The June 30 report came from what was supposed to be a nonpartisan advisory commission filled with experts from law enforcement, social services and the courts.
For Noreen Sharp, a former adviser to the governor, “GO JANET!” was a common phrase of encouragement dating back to when Napolitano was state attorney general.
But for some critics, the words declared the commission had fulfilled a political mission for Napolitano as a Democrat, instead of a policy directive to serve Arizona.
Republican leaders have complained about Napolitano’s leadership strategies from her first day in office. But recent events have critics claiming that Napolitano is filling government jobs and issuing directives to expand the fortunes of her party and her ambitions.
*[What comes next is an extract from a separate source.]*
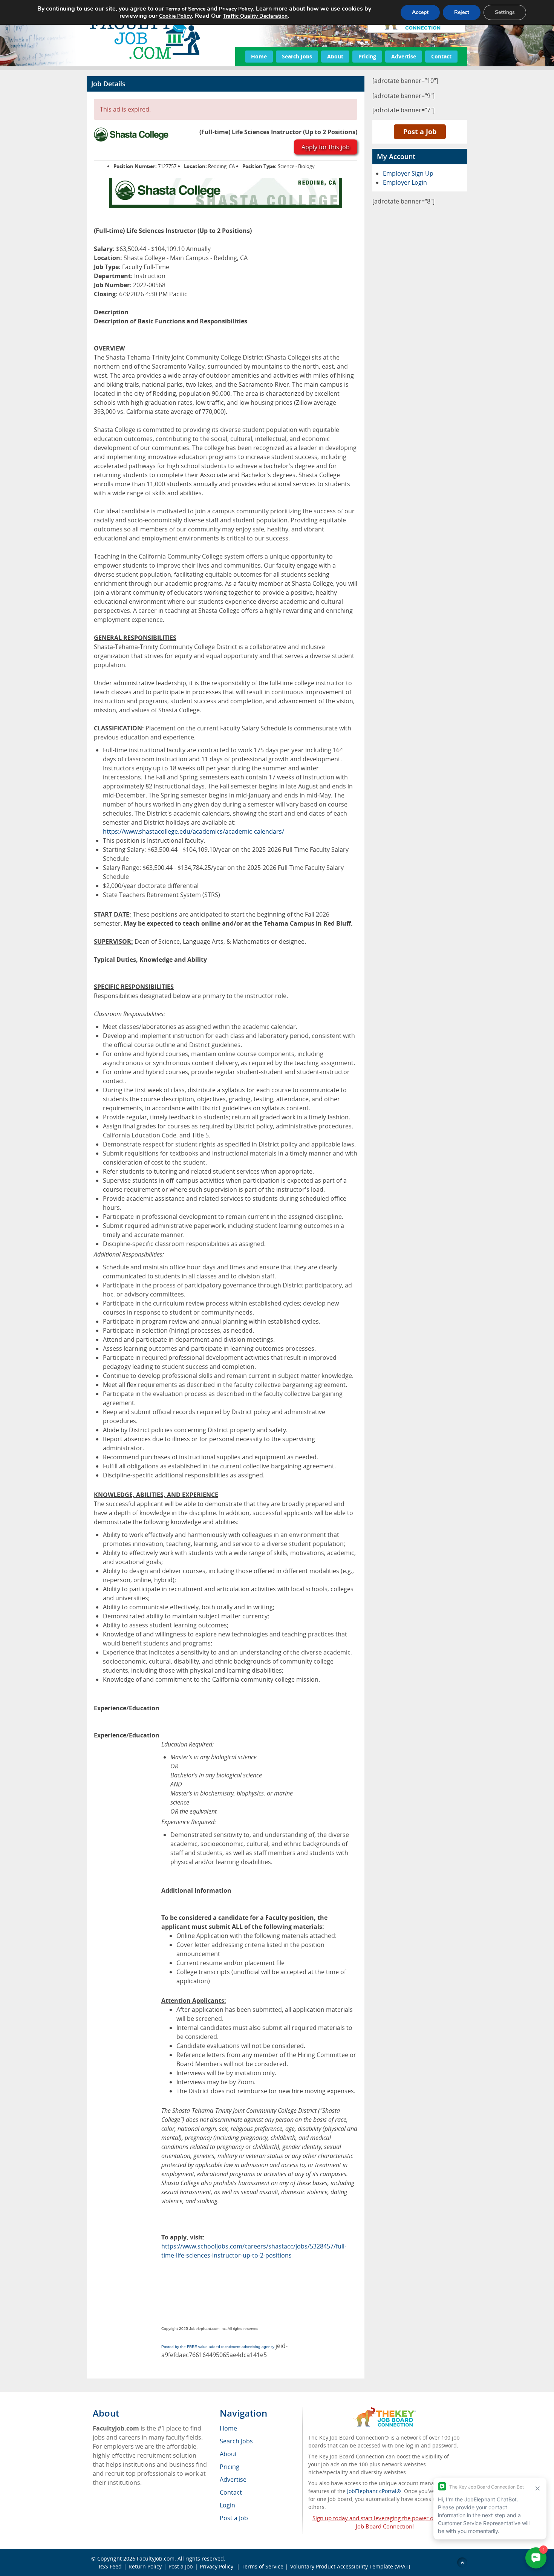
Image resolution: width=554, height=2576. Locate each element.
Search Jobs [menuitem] (236, 2441)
“It’s very well-known that she was wants to be back in Washington, D.C., at the national level. Everything she has done has been calculated to try to move her to that level,” said Rep. Eddie Farnsworth, R-Gilbert, the House floor leader.
But supporters and some independent observers said the cries of Republican leaders ring hollow. Former press secretaries for the two prior Republican governors said such concerns always trailed their bosses.
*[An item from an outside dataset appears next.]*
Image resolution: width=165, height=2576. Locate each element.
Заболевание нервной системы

“It’s not only that you’re the top politician in the state, you’re the titular head of your party,” said Doug Cole, press aide to former Gov. Fife Symington. “It’s a political job. The team she has assembled is more akin to an activist governor like Gov. Symington was. Symington was criticized for the same thing.”
Napolitano declined to be interviewed for this story, but a spokesman for the governor’s office said Napolitano won’t be shy about pursuing her agenda.
“It’s not surprising that we would get that sort of complaint from elected
officials or public officials who have political views that are very, very different from the governor,” spokesman Paul Allvin said.
In some cases, charges of politics disguised as policy deal with Napolitano’s style. Examples include Napolitano’s use of her appearance at a Phoenix convention of Hispanic elected officials to veto a bill opposed by many Hispanic leaders.
But critics also accuse Napolitano of flouting state law and the Arizona Constitution in the process.
Napolitano has been sued by Republican lawmakers for 13 line-item vetoes to the 2003-04 budget. She has been sued by a separate group of lawmakers for an executive order that forbids discrimination against gays and lesbians who seek employment in most state agencies.
Such lawsuits are rare, and critics said two at the same time could be a first in Arizona. But another activist Democrat, Gov. Bruce Babbitt, was the target of fierce complaints 20 years ago about his vetoes of bills adopted by another Republican-controlled Legislature.
“What you have now is that part of the lesson plan where the children have histrionics because you’ve told them, ‘No, you can’t do that,’ ” said Alfredo Gutierrez, leader of the Senate Democrats during Babbitt’s tenure. “After a period of time, they will learn.”
There also are concerns about actions by political appointees, highlighted by the controversy over the renaming of Squaw Peak as Piestewa Peak in Phoenix. Mario Diaz, a deputy chief of staff for the governor, tried to pressure the former chairman of a state board who opposed the action by calling the man’s employer.
Last week, Republicans were outraged when Lydia Aranda, director of small business services at the state Commerce Department, sent out about 40 e-mails promoting a political training seminar called “Camp Napolitano.” And “GO JANET!” is included in the CPS report. Sharp left the governor’s office as previously scheduled when the report was released.
Cole said it appears each case involved isolated errors where eager supporters departed from proper behavior.
“People get very passionate when they work in administrations, especially when you have a big change like this,” Cole said. “Democrats have been out of power for a very long time. They are excited, and they believe in their boss, the governor. People make mistakes, and they need to be corrected. People (in the media) report them, and then we move to the next thing.”
But Sen. Dean Martin, R-Phoenix, said such “mistakes” point to a larger agenda when no one loses a job.
“If nothing happens for doing this, then it doesn’t matter if you’re at the top or the bottom, because the top has OK’d it,” Martin said.